A questão jurídica central (ratio decidendi) consistiu em definir os contornos do art. 109, I, da Constituição Federal nas causas de seguro habitacional do SFH em que a CEF indica possuir interesse jurídico na condição de administradora do FCVS, bem como fixar a regra intertemporal aplicável aos processos que estavam em curso na data de entrada em vigor da MP 513/2010.
Fundamentos constitucionais e legais citados:
- Art. 109, I, da CF/1988 (competência da Justiça Federal por critério ratione personae)
- Art. 5º, XXXV e XXXVI, da CF/1988 (acesso à Justiça e proteção à coisa julgada)
- Art. 45 c/c art. 64, § 4º, do CPC/2015 (remessa à Justiça Federal quando há interesse de ente federal)
- MP 513/2010, convertida na Lei 12.409/2011, alterada pela MP 633/2013 e pela Lei 13.000/2014 (especialmente arts. 1º e 1º-A, que atribuíram à CEF a representação judicial e extrajudicial do FCVS)
- Art. 5º, parágrafo único, da Lei 9.469/1997 (intervenção anômala de pessoa jurídica de direito público)
- Decreto-Lei 2.406/1988 e Lei 7.682/1988 (FCVS como garantidor do equilíbrio do SH/SFH)

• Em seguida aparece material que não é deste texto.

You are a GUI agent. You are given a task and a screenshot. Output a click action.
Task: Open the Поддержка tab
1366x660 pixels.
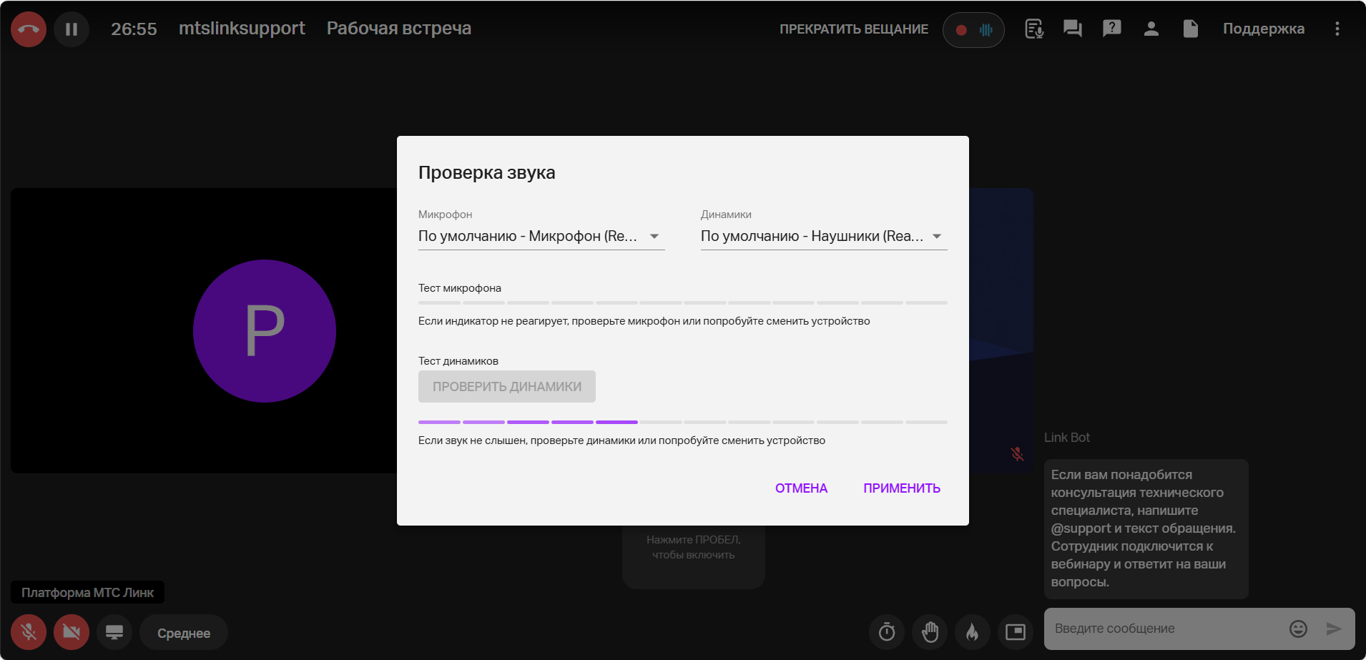1263,29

Questão da competência (art. 109, I, CF): O STF reafirmou que o critério definidor de competência na norma constitucional é ratione personae, ou seja, pela presença de entes federais elencados taxativamente (União, autarquia federal ou empresa pública federal). A CEF é empresa pública federal e, ao assumir a administração e representação judicial do FCVS por força da Lei 12.409/2011, passou a ter interesse jurídico nas demandas que envolvam apólices públicas do SH/SFH (ramo 66). A Justiça Estadual é absolutamente incompetente para aferir a existência ou não desse interesse, sendo essa tarefa privativa da Justiça Federal — entendimento consagrado nas Súmulas 150 e 224 do STJ e em décadas de jurisprudência do STF (precedentes como RE 183.188, RE 89.449 e outros).

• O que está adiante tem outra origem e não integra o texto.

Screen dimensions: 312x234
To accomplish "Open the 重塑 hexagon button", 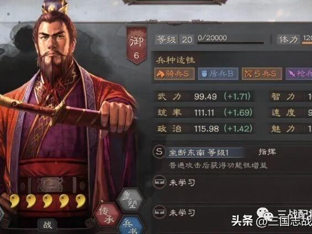I will [x=130, y=200].
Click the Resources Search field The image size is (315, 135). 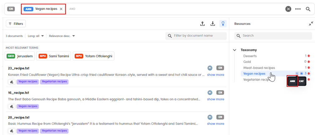[273, 36]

Distinção entre apólice pública (ramo 66) e apólice privada (ramo 68): O resultado das ações que envolvem apólice pública (ramo 66) interessa diretamente ao FCVS, fundo federal, que deverá ressarcir as seguradoras em caso de condenação. Nas apólices privadas (ramo 68), não há comprometimento do FCVS, e portanto inexiste interesse jurídico da CEF, permanecendo a competência da Justiça Estadual.

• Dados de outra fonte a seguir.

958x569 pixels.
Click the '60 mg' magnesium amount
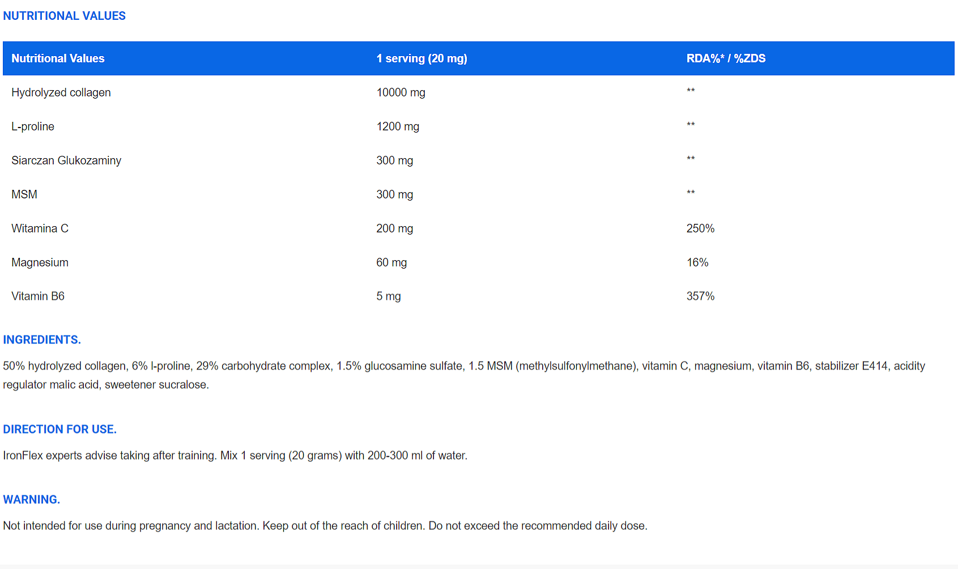point(391,262)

Questão intertemporal: Inspirado no parâmetro adotado pela Súmula Vinculante 22 (competência trabalhista para ações de acidente de trabalho após a EC 45/2004, com marco na sentença de mérito), o STF fixou que:
- Para processos sem sentença de mérito na data de vigência da MP 513/2010 (26/11/2010): aplica-se o novo regime, devendo os autos ser remetidos à Justiça Federal para análise do interesse da CEF ou da União, caso haja provocação das partes ou intervenientes, respeitado o § 4º do art. 1º-A da Lei 12.409/2011.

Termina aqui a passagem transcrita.